School success goes hand in hand with good attendance

The message that we tell our students is that school is their most important job. They’re learning about more than math and reading. They're learning how to show up for school on time every day and how to be ready to learn.

Please help us make every day count.  Good attendance really maters to your child's school success which leads to later success in life.  Attendance Works, a national initiative dedicated to reducing absenteeism, notes that :    
  • Your children can suffer academically if they miss 10 percent of school days or about 18 days. That can be just one day every two weeks, and that can happen before you know it.
  • It doesn’t matter if these absences are excused or unexcused. They all represent lost time in the classroom and a lost opportunity to learn.
  • Attendance matters as early as kindergarten. Studies show many children who miss too many days in kindergarten and first grade can struggle academically in later years. They often have trouble mastering reading by the end of third grade.

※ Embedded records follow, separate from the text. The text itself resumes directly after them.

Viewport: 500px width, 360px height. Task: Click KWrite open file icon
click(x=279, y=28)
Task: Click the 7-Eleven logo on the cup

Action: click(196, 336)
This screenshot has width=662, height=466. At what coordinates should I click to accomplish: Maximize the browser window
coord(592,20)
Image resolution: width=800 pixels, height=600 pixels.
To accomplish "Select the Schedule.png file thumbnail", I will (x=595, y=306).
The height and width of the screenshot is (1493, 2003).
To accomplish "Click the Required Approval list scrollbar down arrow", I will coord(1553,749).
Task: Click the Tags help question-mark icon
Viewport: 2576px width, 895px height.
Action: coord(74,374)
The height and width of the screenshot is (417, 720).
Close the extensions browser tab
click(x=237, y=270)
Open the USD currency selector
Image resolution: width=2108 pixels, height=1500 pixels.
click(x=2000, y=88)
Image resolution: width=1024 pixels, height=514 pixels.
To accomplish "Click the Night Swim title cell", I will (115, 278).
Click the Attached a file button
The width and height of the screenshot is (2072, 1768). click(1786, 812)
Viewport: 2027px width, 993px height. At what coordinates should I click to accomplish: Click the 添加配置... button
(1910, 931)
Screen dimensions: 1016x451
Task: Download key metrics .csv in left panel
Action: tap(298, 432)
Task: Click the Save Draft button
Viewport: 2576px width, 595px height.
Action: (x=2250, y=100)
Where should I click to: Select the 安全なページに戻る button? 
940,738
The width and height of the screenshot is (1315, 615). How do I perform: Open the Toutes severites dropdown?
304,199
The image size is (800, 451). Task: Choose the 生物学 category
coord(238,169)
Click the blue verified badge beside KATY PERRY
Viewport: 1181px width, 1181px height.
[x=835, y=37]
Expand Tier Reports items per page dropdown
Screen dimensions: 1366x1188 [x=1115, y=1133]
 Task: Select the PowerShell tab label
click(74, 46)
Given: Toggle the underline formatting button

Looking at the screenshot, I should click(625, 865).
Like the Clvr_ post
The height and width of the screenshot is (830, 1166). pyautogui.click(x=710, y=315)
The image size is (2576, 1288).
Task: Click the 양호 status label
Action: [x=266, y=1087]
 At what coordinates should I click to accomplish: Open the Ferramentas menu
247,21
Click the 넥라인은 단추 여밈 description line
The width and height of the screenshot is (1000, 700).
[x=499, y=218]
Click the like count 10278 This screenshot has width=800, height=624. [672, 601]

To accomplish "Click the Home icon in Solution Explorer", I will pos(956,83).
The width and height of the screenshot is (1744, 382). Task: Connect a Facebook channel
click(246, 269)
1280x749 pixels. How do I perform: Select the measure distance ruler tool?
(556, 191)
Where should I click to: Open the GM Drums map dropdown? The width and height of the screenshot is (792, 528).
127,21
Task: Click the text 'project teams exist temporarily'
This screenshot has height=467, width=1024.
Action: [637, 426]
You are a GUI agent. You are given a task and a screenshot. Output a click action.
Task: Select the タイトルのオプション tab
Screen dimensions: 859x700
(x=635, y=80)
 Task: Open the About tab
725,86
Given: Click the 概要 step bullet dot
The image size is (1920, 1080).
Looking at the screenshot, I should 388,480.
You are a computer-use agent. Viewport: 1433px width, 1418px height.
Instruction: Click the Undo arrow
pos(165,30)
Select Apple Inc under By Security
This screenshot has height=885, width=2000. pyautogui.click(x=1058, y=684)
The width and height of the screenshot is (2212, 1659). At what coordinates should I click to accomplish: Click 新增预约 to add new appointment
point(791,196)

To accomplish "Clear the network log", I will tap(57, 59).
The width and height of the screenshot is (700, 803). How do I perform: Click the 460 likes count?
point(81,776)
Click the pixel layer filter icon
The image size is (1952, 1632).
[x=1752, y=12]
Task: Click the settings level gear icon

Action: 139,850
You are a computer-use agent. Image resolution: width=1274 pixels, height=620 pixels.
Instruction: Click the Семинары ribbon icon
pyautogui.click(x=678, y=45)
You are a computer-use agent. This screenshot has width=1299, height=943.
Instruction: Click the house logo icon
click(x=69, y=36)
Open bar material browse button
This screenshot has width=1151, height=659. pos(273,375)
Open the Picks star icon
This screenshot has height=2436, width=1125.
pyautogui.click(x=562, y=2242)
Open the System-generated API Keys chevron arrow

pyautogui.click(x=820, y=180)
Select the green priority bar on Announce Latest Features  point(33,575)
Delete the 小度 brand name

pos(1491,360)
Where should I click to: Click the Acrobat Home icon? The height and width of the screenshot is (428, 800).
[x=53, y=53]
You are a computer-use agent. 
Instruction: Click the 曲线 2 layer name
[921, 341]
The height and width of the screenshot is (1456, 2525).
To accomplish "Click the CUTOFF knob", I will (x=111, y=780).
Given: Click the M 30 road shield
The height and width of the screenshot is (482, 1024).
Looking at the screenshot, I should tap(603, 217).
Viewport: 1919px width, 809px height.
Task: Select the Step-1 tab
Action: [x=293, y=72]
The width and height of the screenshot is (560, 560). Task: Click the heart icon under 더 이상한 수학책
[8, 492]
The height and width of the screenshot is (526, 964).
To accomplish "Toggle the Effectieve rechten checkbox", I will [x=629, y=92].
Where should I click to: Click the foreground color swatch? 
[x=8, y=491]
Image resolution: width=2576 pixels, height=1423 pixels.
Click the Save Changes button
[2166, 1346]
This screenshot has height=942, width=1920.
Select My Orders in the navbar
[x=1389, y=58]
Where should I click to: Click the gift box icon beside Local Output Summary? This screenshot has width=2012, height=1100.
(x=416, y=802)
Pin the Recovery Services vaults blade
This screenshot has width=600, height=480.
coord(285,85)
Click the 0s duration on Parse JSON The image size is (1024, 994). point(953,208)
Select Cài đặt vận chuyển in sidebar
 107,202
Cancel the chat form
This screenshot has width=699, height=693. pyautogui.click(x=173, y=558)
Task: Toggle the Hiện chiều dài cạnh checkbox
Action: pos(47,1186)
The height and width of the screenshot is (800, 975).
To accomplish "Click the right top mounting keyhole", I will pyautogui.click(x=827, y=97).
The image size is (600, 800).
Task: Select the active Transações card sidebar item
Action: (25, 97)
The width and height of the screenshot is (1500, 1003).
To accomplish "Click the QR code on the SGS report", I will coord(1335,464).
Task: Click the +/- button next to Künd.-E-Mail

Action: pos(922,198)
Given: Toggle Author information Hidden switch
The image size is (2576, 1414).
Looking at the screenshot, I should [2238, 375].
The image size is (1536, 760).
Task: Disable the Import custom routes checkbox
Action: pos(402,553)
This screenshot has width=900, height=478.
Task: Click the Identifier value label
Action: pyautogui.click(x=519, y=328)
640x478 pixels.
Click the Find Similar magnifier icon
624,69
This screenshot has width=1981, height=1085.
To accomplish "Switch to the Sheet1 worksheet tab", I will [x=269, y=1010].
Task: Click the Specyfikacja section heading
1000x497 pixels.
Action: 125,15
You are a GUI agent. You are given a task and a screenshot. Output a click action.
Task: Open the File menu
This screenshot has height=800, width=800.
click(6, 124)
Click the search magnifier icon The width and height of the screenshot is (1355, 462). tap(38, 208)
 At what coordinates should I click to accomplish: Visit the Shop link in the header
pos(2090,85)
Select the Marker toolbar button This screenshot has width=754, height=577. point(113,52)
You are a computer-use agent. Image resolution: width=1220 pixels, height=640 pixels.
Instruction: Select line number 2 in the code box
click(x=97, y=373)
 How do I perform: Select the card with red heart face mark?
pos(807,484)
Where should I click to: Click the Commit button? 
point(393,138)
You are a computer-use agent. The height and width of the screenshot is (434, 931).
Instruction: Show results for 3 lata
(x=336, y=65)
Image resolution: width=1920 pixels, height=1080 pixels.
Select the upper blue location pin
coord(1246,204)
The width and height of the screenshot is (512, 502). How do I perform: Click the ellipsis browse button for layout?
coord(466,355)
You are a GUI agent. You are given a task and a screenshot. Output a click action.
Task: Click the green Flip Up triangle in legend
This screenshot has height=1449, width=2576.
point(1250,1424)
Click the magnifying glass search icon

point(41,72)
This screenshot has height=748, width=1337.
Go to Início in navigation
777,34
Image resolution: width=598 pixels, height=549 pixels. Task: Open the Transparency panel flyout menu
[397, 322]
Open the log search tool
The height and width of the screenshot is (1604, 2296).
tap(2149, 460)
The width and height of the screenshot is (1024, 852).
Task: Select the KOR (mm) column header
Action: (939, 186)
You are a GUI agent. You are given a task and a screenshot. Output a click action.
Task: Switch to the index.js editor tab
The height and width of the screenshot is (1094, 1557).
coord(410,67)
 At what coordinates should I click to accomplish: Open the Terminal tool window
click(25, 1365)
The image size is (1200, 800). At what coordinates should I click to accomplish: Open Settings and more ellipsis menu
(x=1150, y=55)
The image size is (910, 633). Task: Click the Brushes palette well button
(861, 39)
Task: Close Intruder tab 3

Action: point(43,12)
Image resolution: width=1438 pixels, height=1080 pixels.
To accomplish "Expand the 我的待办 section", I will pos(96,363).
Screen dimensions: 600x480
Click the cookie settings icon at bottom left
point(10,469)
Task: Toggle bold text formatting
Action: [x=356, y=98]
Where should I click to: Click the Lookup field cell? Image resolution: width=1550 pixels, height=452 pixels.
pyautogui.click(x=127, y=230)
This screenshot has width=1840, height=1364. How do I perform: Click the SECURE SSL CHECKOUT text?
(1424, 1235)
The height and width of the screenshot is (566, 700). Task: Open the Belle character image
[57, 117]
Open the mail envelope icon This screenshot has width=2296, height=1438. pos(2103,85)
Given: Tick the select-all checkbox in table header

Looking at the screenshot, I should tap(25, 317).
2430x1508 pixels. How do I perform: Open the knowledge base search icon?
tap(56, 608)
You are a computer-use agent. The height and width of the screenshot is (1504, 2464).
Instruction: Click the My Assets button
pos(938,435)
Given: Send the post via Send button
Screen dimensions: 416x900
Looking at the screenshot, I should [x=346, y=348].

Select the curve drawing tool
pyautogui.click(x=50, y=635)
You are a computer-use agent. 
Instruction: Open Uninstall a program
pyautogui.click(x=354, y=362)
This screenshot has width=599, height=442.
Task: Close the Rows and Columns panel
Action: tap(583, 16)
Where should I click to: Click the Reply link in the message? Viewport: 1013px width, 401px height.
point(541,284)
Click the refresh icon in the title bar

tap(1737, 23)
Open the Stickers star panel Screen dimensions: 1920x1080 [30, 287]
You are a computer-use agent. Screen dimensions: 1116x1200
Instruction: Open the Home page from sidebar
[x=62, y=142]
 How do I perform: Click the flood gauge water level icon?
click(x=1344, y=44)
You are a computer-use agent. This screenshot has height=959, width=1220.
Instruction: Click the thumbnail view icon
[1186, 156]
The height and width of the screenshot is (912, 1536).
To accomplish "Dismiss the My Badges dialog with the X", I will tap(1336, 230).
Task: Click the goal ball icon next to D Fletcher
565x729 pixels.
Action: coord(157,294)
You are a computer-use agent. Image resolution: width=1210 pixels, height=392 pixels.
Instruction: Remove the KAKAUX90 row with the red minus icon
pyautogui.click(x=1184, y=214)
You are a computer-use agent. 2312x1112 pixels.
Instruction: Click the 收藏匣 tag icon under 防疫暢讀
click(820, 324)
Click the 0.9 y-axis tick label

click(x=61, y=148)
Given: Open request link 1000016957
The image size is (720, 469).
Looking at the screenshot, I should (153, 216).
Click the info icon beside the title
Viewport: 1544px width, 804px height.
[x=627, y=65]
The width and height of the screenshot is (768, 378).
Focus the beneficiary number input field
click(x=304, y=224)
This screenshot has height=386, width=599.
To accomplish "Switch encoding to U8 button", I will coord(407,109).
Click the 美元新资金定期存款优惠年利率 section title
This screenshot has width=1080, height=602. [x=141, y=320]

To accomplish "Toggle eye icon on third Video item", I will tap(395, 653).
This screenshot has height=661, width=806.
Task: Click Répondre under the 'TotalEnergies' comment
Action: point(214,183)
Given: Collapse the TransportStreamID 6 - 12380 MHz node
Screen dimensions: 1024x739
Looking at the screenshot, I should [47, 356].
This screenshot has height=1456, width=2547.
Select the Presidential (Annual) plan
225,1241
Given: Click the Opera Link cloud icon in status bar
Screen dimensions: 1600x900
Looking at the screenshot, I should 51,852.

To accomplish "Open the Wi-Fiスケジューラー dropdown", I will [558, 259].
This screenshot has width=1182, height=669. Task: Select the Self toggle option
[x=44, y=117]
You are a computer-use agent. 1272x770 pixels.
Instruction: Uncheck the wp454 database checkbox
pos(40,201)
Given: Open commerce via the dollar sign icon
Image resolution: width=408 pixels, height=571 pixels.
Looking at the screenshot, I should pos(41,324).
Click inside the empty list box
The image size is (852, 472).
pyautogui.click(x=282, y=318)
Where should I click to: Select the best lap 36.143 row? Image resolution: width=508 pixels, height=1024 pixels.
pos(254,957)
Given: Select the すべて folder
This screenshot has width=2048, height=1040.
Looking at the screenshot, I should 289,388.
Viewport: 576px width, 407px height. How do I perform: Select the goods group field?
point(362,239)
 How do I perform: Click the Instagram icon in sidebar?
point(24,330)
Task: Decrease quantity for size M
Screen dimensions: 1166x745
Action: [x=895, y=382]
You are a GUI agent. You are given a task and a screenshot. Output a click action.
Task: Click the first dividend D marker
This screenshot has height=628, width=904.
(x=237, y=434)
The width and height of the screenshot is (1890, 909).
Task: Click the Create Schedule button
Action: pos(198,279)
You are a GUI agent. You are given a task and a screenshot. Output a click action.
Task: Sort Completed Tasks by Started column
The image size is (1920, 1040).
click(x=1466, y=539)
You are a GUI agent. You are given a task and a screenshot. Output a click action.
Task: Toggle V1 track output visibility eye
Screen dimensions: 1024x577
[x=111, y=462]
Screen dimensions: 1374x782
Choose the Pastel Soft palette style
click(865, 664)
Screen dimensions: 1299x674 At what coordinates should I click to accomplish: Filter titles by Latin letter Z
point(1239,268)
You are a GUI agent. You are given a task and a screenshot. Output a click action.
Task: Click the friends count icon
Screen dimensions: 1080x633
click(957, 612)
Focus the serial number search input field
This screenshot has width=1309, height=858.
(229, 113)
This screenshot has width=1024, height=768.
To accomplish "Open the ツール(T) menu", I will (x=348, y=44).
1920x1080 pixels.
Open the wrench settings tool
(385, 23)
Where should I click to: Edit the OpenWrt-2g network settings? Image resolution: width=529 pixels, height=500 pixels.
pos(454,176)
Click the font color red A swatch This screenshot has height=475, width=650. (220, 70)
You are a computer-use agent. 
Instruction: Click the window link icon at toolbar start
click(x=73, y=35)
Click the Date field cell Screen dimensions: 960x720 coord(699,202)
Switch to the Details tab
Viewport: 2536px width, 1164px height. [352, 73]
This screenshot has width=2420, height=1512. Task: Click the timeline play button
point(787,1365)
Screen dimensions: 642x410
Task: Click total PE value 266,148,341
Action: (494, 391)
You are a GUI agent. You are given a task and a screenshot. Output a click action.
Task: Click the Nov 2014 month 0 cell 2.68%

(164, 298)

  • Preschool is a great time to start building a habit of good attendance. Studies show that poor attendance in preschool can predict absenteeism in later grades.
  • By middle and high school, chronic absence is a leading warning sign that a student will drop out.
  • Too many absent students can affect the whole classroom,creating churn and slowing down instruction.
  • Families should avoid extended vacations that require your children to miss school. Try to line up vacations with the school’s schedule. The same goes for doctor’s appointments.
  • For younger children, you can set a regular bedtime and morning routine. Make sure they get 9 to 11 hours of sleep. You can lay out clothes and pack backpacks the night before. 
  • For older children, you can help set homework and bedtime routines that allow for 8 ½ to 9 ½ hours of sleep. Make sure that when the lights go out, so do the cell phones, video games and computers. 
  • Above all, set an example for your child. Show him or her that attendance matters to you and that you won’t allow an absence unless someone is truly sick. Don’t ask older students to help with daycare and household errands.
  • You can turn to the school for help.